Des singes encombrants
« Ce matin-là, dit le missionnaire, toujours à bicyclette, je plonge dans la vallée : une vallée toute verte, pleine de grands arbres et de champs de maïs. Je suis seul comme d’habitude. On ne risque pas, il est vrai de se quereller avec son compagnon, mais parfois il est bon d’en avoir un à ses côtés. En pleine descente, une cinquantaine de singes, des gros cynocéphales (cynocéphale veut dire : tête de chien) me barrent la route. Je freine et m’arrête à peine à 10 mètres d’un gros singe, le chef de la troupe, le surveillant général, bien assis, attendant que toute la bande des mâles et des guenons soit passée.
« De loin, c’est joli à voir tous ces petits singes accrochés au ventre de leur mère qui criaillent, peureux comme des enfants en larmes. Je grelotte… je veux dire que j’agite sans arrêt le grelot de ma bicyclette… mais rien à faire. Ils viennent sur ma gauche, alors c’est à moi de passer : j’ai la priorité, pas vrai ?
« Mais le digne patriarche ne s’en soucie guère et reste toujours là, méfiant, l’œil mauvais dans une tête peu sympathique. Allons… ça y est, toute la famille est dans la brousse, grimpée aux arbres. Le vieux chef quitte lentement la route et moi je passe vite… vite.

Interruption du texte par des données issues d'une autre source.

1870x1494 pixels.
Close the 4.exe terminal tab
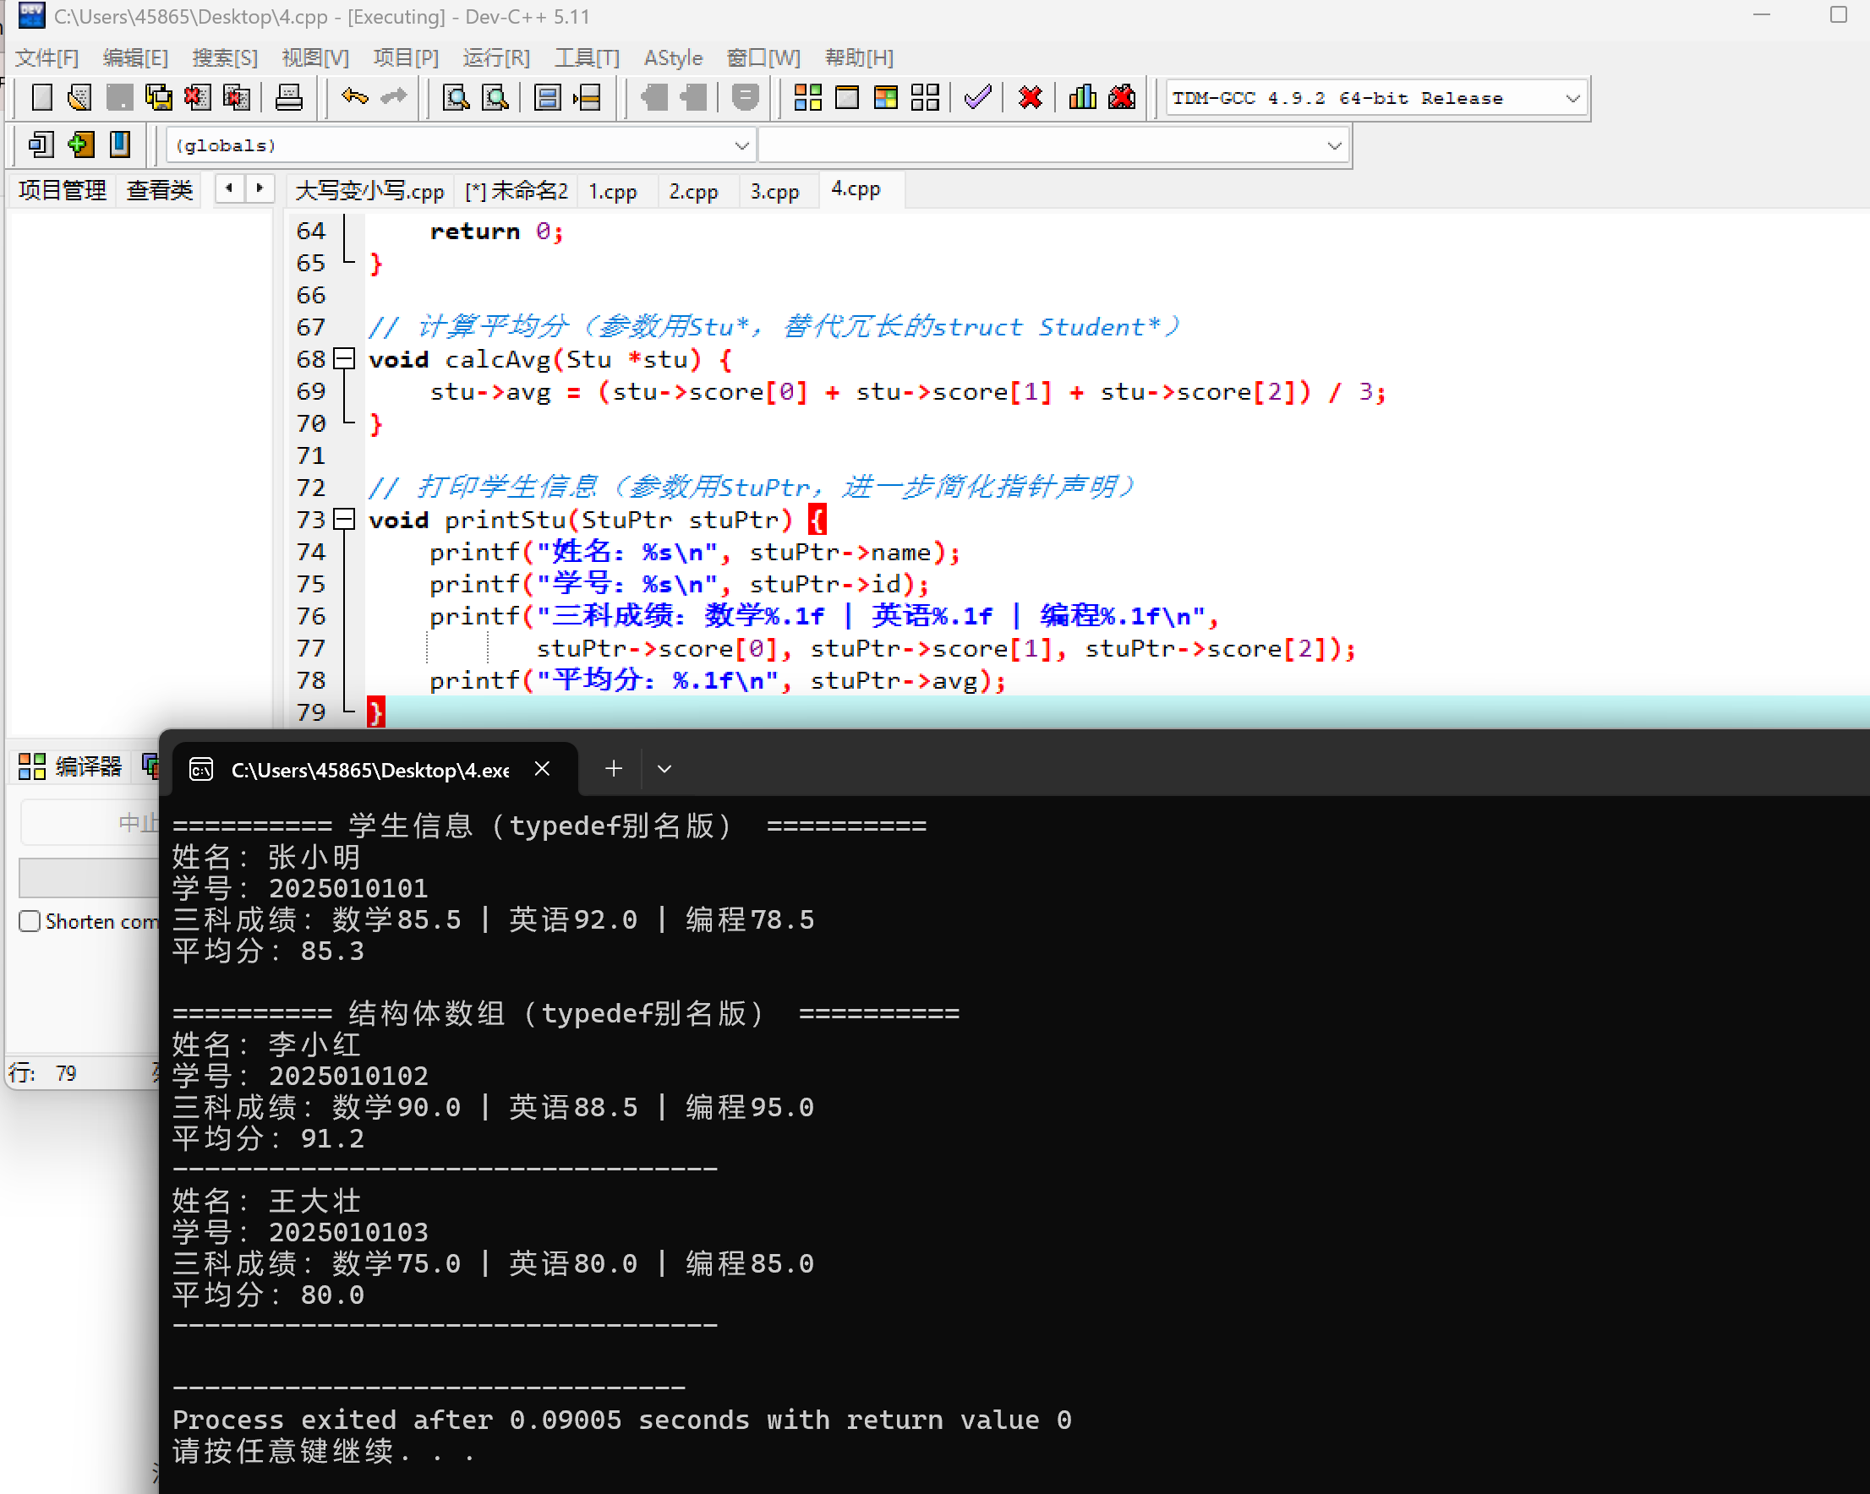[x=542, y=769]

« Quelques minutes après, en grimpant la côte, j’ai le souffle coupé, les jambes molles et suis obligé de m’arrêter. Je grelotte, mais cette fois-ci pour de bon ; je claque des dents. Quelle peur, Seigneur ! Oui, la peur physique, irraisonnée me terrasse. Pendant un quart d’heure je reste là, sur le bord du fossé, à attendre que mon petit cœur folâtre se remette à battre normalement.